**Description of the task**
Without including any pictures, copy every line below exactly.
____ Records shown
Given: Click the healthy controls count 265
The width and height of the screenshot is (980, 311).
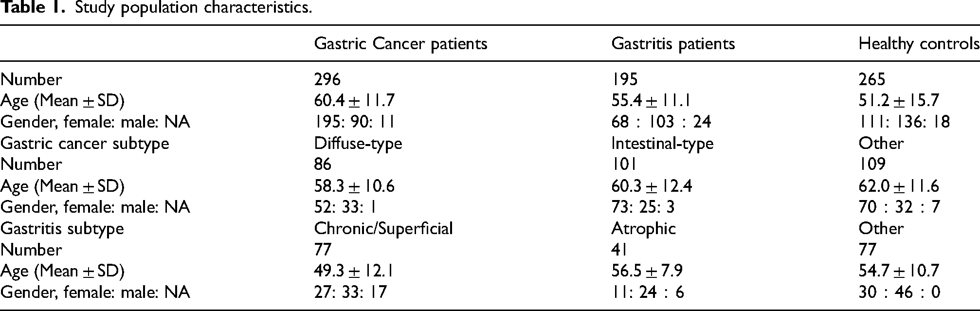Looking at the screenshot, I should click(x=872, y=79).
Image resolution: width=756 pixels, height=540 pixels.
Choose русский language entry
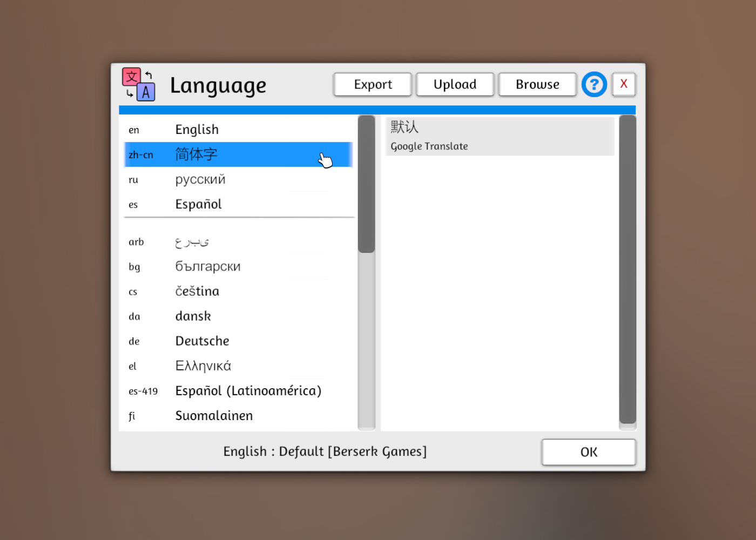(x=238, y=179)
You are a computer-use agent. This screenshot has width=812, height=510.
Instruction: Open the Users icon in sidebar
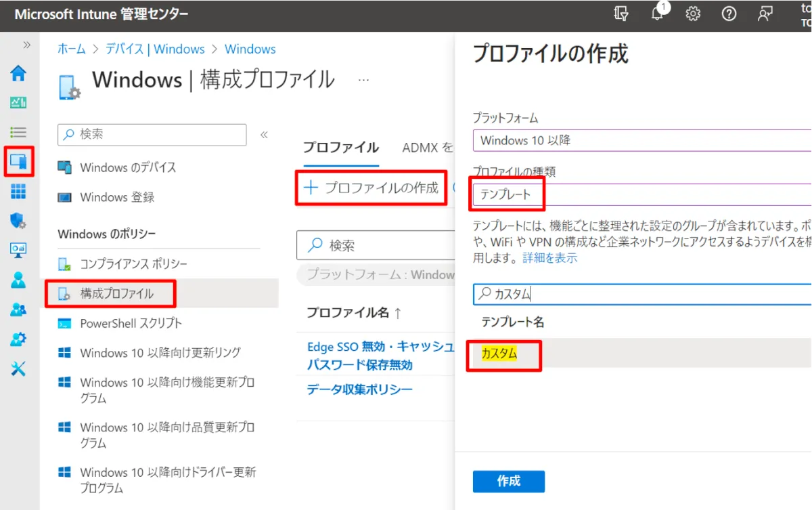[18, 280]
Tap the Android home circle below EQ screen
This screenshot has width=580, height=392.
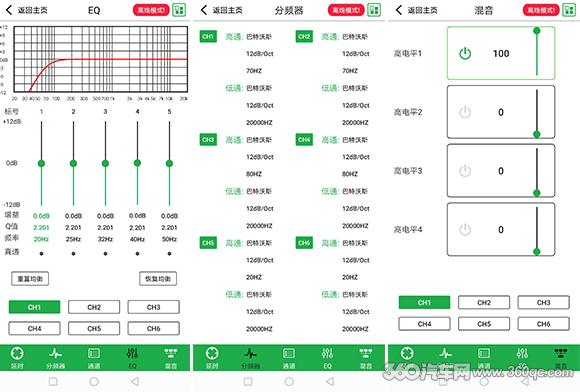[94, 381]
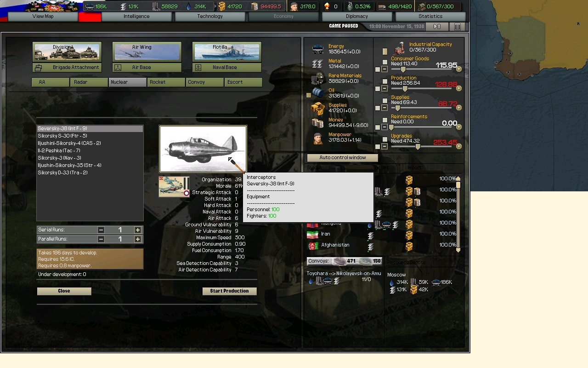Switch to the Technology tab

pyautogui.click(x=210, y=17)
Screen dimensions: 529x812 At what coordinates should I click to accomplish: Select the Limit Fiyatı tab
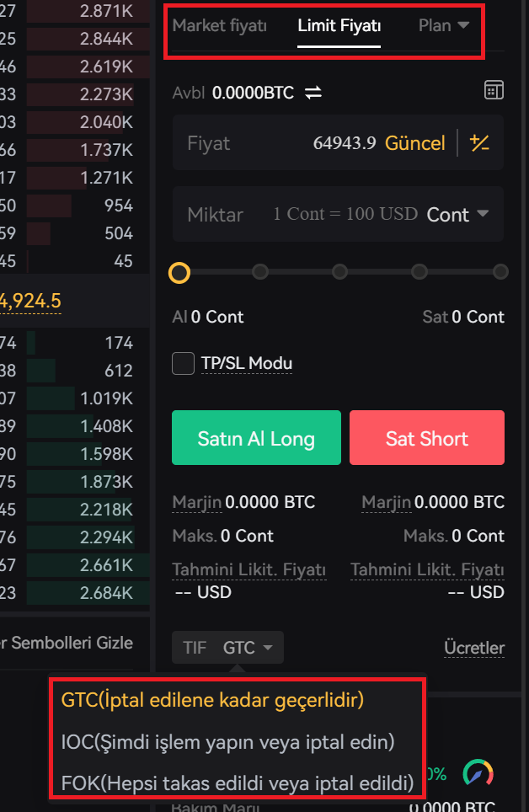(x=339, y=25)
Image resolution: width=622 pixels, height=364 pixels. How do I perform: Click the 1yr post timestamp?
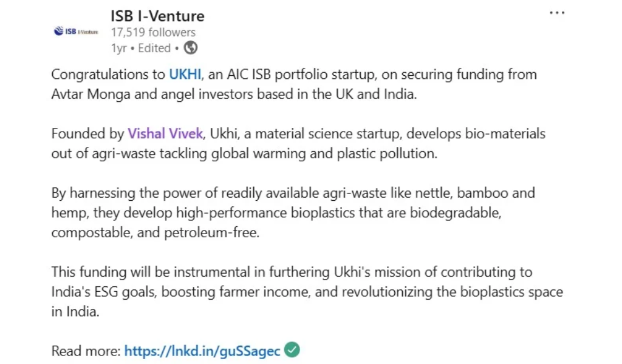[x=118, y=48]
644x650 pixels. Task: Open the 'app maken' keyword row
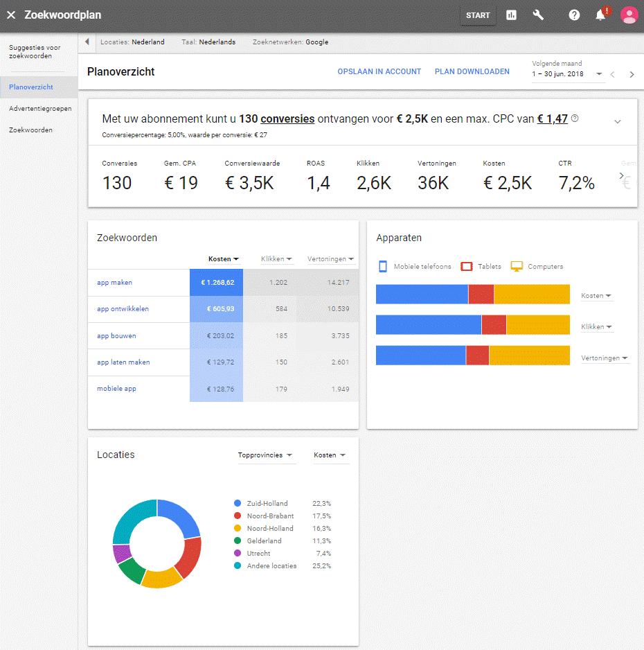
________
**Result for this exercise**
Given: Click the healthy controls count 265
The width and height of the screenshot is (980, 311).
Looking at the screenshot, I should click(x=872, y=79).
Image resolution: width=756 pixels, height=540 pixels.
Choose русский language entry
(x=238, y=179)
You are a computer-use agent. This screenshot has width=812, height=510.
Instruction: Open the Users icon in sidebar
[18, 280]
Tap the Android home circle below EQ screen
This screenshot has width=580, height=392.
[94, 381]
Switch to the Technology tab

pyautogui.click(x=210, y=17)
Screen dimensions: 529x812 At what coordinates should I click to accomplish: Select the Limit Fiyatı tab
(x=339, y=25)
Image resolution: width=622 pixels, height=364 pixels. How do I perform: Click the 1yr post timestamp?
[x=118, y=48]
644x650 pixels. Task: Open the 'app maken' keyword row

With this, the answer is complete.